◆ ACTION ITEM:
Repeat all of the entries, please, keeping each line exact.

◆ RECORD SET:
* * *
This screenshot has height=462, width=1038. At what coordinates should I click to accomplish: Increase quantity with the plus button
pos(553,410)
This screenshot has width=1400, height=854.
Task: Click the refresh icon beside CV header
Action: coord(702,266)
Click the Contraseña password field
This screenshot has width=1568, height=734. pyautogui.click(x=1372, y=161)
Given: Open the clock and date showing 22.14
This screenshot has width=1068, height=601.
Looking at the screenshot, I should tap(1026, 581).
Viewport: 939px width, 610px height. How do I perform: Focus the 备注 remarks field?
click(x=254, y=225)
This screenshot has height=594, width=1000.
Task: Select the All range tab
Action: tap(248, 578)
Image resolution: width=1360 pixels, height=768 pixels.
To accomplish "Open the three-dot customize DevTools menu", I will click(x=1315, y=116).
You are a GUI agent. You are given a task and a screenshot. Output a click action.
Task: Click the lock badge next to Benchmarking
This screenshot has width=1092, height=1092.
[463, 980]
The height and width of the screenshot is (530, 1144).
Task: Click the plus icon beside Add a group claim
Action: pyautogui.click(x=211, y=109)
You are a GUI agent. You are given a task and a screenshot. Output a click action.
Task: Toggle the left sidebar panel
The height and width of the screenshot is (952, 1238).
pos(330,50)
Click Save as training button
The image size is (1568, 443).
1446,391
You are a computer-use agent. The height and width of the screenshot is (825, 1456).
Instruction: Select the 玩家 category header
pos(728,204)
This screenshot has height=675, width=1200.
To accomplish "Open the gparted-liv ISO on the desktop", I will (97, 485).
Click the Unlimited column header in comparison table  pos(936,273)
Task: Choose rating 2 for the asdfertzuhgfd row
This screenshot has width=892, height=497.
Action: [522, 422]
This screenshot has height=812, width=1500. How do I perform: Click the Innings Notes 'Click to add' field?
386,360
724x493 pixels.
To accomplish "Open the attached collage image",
* * *
◆ EXPECTED ANSWER:
This screenshot has height=462, width=1038. At what coordinates should I click to accomplish: Increase quantity with the plus button
pos(553,410)
This screenshot has width=1400, height=854.
Task: Click the refresh icon beside CV header
Action: coord(702,266)
Click the Contraseña password field
This screenshot has width=1568, height=734. pyautogui.click(x=1372, y=161)
Given: Open the clock and date showing 22.14
This screenshot has width=1068, height=601.
Looking at the screenshot, I should tap(1026, 581).
Viewport: 939px width, 610px height. How do I perform: Focus the 备注 remarks field?
click(x=254, y=225)
This screenshot has height=594, width=1000.
Task: Select the All range tab
Action: tap(248, 578)
Image resolution: width=1360 pixels, height=768 pixels.
To accomplish "Open the three-dot customize DevTools menu", I will click(x=1315, y=116).
You are a GUI agent. You are given a task and a screenshot. Output a click action.
Task: Click the lock badge next to Benchmarking
This screenshot has width=1092, height=1092.
[463, 980]
The height and width of the screenshot is (530, 1144).
Task: Click the plus icon beside Add a group claim
Action: pyautogui.click(x=211, y=109)
You are a GUI agent. You are given a task and a screenshot. Output a click action.
Task: Toggle the left sidebar panel
The height and width of the screenshot is (952, 1238).
pos(330,50)
Click Save as training button
The image size is (1568, 443).
1446,391
You are a computer-use agent. The height and width of the screenshot is (825, 1456).
Instruction: Select the 玩家 category header
pos(728,204)
This screenshot has height=675, width=1200.
To accomplish "Open the gparted-liv ISO on the desktop", I will (97, 485).
Click the Unlimited column header in comparison table  pos(936,273)
Task: Choose rating 2 for the asdfertzuhgfd row
This screenshot has width=892, height=497.
Action: [522, 422]
This screenshot has height=812, width=1500. How do I perform: Click the Innings Notes 'Click to add' field?
386,360
724x493 pixels.
To accomplish "Open the attached collage image",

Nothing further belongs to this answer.